Moving forward, I'm planning to give MTW a larger share of my money, as I believe that stock has greater upside than GE (currently at 8.27% of its 52-week high vs. 24.35% from GE), as well as looking to add a stock tied to oil. I'm not sure if that will be a producer, field servicer, futures or what, but being that oil is currently so low and should rise dramatically again at some point that's where I'm now beginning to look for my next play.

Paul Woodcreek said...

Call me crazy, but I'm taking a gamble on Citigroup (NYSE: C) today. I put in a pre-market order for 100 shares of C on a day after it jumped 38%.

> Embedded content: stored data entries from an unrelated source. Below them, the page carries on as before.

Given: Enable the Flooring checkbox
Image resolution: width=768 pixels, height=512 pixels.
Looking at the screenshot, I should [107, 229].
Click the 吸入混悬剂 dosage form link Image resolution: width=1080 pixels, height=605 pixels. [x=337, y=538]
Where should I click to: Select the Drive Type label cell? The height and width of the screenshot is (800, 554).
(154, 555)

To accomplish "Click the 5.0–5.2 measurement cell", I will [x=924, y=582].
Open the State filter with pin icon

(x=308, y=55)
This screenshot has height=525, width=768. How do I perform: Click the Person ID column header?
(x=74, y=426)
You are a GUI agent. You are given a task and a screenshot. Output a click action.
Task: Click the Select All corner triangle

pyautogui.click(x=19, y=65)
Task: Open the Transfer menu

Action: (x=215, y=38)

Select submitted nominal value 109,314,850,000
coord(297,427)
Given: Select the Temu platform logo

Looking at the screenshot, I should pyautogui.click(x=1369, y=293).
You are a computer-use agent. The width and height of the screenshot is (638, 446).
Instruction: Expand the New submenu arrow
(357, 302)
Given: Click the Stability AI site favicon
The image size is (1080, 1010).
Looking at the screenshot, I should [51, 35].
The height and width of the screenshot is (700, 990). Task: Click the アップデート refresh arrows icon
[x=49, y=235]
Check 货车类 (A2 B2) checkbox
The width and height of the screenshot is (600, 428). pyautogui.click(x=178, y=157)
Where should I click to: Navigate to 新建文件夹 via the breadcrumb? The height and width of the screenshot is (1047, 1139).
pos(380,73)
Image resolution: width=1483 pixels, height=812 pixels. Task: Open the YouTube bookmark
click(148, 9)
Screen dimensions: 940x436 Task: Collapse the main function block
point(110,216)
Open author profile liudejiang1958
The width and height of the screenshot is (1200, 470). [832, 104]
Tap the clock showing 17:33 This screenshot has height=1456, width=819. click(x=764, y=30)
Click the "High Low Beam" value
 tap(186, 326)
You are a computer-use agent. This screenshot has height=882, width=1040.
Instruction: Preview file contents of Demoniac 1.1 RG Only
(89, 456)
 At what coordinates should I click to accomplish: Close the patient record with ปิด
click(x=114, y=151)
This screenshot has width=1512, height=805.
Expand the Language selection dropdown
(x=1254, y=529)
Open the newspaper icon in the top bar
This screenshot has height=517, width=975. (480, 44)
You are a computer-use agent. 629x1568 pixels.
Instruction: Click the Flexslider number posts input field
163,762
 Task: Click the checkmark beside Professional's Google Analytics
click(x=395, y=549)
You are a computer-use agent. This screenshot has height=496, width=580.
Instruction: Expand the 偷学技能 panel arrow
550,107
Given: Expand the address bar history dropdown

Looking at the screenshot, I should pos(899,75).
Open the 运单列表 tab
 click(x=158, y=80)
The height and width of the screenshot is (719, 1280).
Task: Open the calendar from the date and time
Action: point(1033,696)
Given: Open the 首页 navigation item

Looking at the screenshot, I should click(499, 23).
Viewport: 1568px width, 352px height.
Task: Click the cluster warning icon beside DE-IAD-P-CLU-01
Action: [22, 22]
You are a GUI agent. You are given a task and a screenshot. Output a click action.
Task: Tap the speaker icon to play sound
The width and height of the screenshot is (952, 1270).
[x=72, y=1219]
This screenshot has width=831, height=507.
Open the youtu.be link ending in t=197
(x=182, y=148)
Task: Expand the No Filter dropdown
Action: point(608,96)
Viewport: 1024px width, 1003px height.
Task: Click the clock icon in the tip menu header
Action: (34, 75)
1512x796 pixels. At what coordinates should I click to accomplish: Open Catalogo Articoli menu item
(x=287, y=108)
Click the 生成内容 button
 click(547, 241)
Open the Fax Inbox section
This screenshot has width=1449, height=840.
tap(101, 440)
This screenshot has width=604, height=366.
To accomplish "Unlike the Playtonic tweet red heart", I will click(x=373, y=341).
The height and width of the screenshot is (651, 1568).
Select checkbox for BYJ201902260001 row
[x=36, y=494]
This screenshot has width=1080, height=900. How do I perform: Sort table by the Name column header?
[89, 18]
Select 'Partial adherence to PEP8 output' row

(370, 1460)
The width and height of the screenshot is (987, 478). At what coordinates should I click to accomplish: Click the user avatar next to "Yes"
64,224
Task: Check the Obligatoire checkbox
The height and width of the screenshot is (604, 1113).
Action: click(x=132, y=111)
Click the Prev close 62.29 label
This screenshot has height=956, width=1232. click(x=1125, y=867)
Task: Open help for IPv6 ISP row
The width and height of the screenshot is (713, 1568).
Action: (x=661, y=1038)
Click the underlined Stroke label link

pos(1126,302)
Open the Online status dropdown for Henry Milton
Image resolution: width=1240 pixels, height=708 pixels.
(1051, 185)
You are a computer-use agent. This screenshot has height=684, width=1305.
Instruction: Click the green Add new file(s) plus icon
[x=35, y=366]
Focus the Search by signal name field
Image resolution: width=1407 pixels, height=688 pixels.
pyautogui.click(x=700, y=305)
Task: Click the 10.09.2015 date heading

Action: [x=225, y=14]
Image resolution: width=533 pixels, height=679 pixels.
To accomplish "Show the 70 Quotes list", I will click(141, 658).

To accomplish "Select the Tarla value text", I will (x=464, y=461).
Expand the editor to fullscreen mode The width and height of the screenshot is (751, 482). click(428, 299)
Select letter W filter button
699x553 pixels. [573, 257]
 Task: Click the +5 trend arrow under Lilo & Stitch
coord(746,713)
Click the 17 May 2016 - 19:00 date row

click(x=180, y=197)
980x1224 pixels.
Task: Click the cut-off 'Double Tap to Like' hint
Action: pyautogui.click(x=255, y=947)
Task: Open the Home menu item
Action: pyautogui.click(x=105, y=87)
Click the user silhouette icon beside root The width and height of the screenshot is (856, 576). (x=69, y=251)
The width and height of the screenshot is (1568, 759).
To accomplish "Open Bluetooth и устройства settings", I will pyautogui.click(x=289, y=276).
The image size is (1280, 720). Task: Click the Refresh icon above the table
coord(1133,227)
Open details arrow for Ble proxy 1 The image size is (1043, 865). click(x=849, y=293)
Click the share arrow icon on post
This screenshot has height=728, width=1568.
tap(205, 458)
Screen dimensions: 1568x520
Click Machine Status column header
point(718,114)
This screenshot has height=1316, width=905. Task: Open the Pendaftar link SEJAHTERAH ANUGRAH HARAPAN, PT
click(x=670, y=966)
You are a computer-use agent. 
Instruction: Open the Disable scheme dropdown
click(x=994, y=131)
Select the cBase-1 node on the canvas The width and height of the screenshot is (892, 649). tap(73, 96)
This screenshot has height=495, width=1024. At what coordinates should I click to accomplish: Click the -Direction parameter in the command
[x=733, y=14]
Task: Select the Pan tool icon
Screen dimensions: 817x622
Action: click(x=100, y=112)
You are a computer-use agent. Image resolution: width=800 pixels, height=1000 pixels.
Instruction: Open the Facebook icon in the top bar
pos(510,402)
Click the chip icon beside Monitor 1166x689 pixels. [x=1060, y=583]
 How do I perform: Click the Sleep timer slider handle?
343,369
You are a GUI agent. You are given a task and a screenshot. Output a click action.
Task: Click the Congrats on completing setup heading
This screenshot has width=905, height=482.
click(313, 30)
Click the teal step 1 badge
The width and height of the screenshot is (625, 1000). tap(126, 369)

Why would I do such a thing? Well, the stock is still ridiculously cheap at $1.45/share on closing yesterday (although it may creep into the $1.60/share range on open when my trade initiates), and the CEO came out yesterday and stated that revenue for January and February was at $19B including writedowns versus a quarterly average of $21B in 2008. That says to me that the tide may be turning for Citigroup. Another sign this might be a good point to board the C-train is that the government has taken a stance that makes it clear that Citigroup won't be allowed to fail and that the government won't be nationalizing the bank either.

This could ultimately turn into a terrible decision, but the upside is just too tempting to pass on in my eyes. One more thing, my projected price for C in 2009 using the method discussed in my post "Recession, depression or correction?" is $11.28/share. That's 7x higher than the price I'm expecting this trade to execute at.

Paul Woodcreek said...

My order of 100 shares of C executed at $1.70/share. I'll keep you posted on how this one progresses.

Albert Akashi said...

It seems like you have diverged from your plans in previous updates. You had mentioned not buying smaller quantities of stocks to avoid higher percent fees (low $5 a trade ($10 total) comes in at 6% cost). You also mentioned oil related companies (XOM, FLS, SLB are current potential hits) and dividends. Seeing that financials right now are quite risky, unless you are willing to hold for a few years at least, and with almost no dividend ($0.01/share, 0.25%), why did you decide to go away from oil companies? SLB, FLS, and XOM all have dividends around 0.5%. I am still weary of the current upswing. I think we are still far from recovery, most likely seeing a gentle wave in the markets for at least the next year before it starts to rebound. Whereas before I was gung-ho to get money into the market, making purchases in December and January, I will look more to invest in solid companies with respectable dividends to try to make back the substantial loses seen even from December. I have also seen some good in putting limit orders, that way you can set a target price over the next 60 days (ING Sharebuilder at least) and buy where you would like. This will avoid the pre-market orders that could go high or low your expectation. And since I am in Japan, this is much easier than waking in the middle of the night to check prices.

Paul Woodcreek said...

I still have my eye on oil, but like the rest of the world, I've got a limited amount of cash to invest at any given time so I want to pick my battles carefully.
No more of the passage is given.